While we have included a number of increases in our revised cash flow guidance, including $27 million of additional cash dividends from West Coast Power and the return of $39 million in cash collateral associated with our hedging activity, we have also included the net outflow of cash collateral since December 2004 -- resulting in little change to our cash flow guidance.
As you can see, the Company has substantially hedged the downside risk to the 2005 gross margin.
Using our updated adjusted EBITDA guidance and giving effect for the Enfield sale and the available letter of credit capacity, slide 19 provides a look at our total enterprise value.
Total debt associated with continuing operations is $3.2 billion as of March 31st.
Supported debt, defined as corporate-level debt, recourse debt and project-level debt of entities generating and distributing cash -- total $2.7 billion at March 31, 2005.
Cash associated with these entities and projects total $995 million.
Unsupported debt, defined as non-recourse project-level debt for which corporate does not provide cash support, totaled $582 million with $87 million of cash associated with these entities.
We continue to believe that the equity value of the Company is entirely attributable to supported projects.
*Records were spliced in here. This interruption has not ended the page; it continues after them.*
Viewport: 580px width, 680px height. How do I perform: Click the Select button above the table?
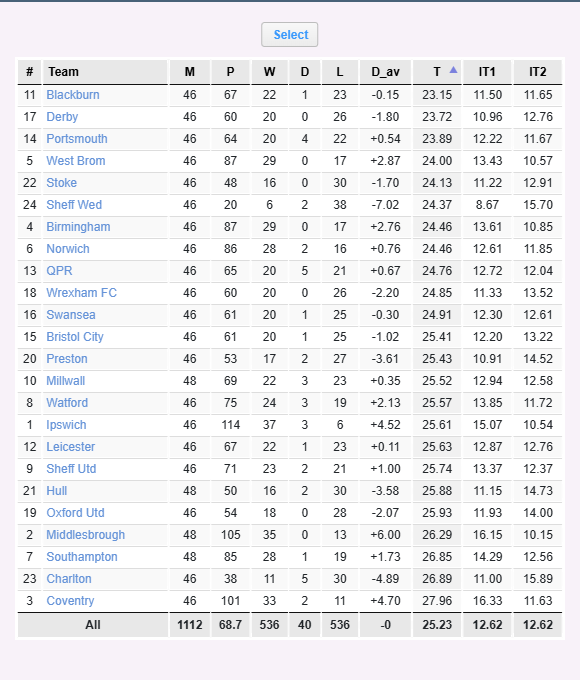pos(289,35)
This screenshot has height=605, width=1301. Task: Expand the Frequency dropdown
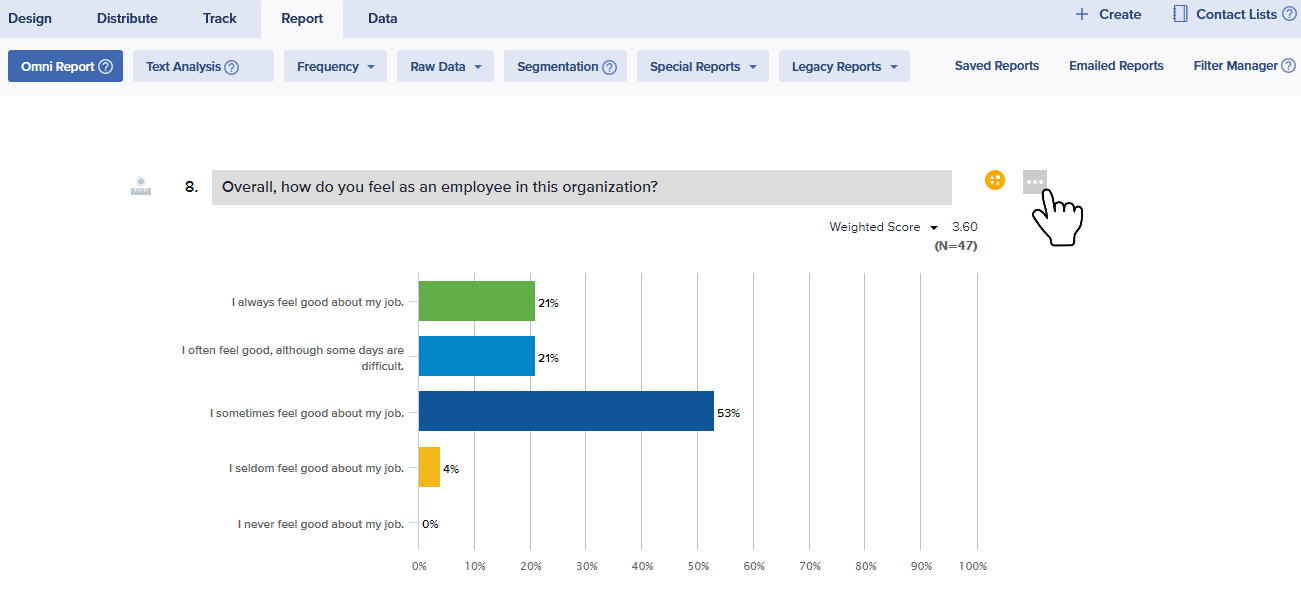click(x=335, y=67)
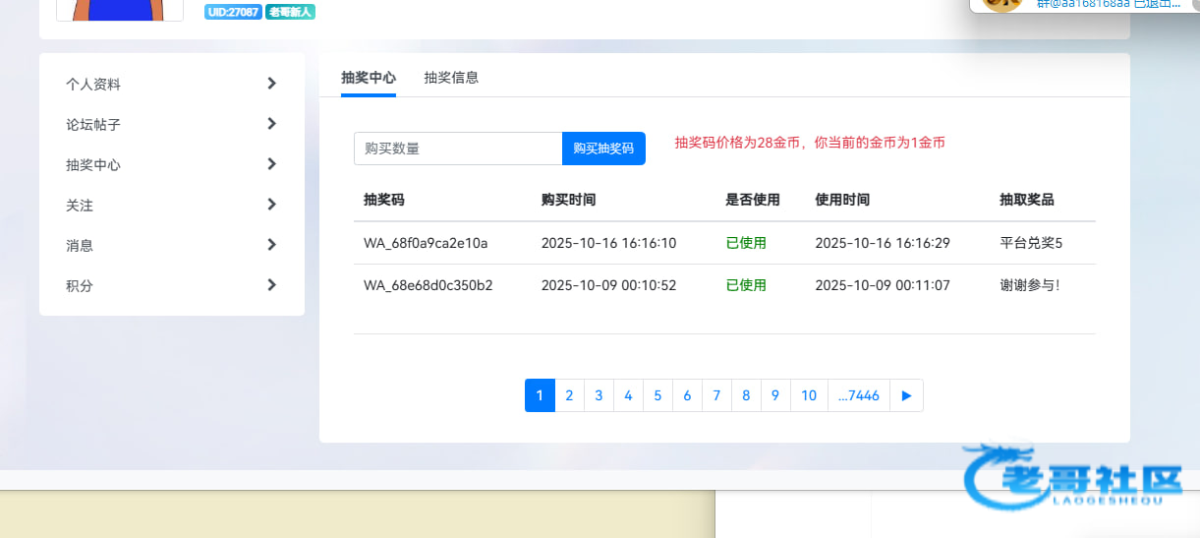Navigate to page 10
This screenshot has width=1200, height=538.
809,396
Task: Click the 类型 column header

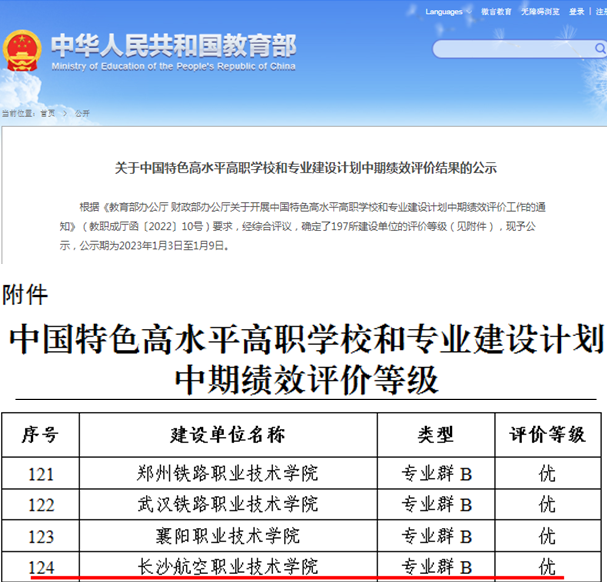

Using our adjusted EBITDA guidance of $600 million, our stock is currently trading at an aviated (ph) EBITDA multiple of approximately 8.27 times.
Of the $60 million of mark-to-market gains booked in 2004, which relates 2005, are included in the calculation, the multiple drops to 7.45 times.
Slide 20 further refines the calculation on the prior slide for our equity investments in our Schkopau operations.
In 2005, we expect total adjusted EBITDA from equity investments to total $79.2 million from West Coast Power, Gladstone, MIBRAG, and a number of smaller investments.
These investments independently carry a certain amount of depreciation interest in taxes that carry through to our adjusted EBITDA calculation.
Adjusted for this and the related project level debt are implied share price for equity investments using the supported EV multiple -- is $6.94 per share.
Schkopau is a lignite coal-fired facility of which we own 41%.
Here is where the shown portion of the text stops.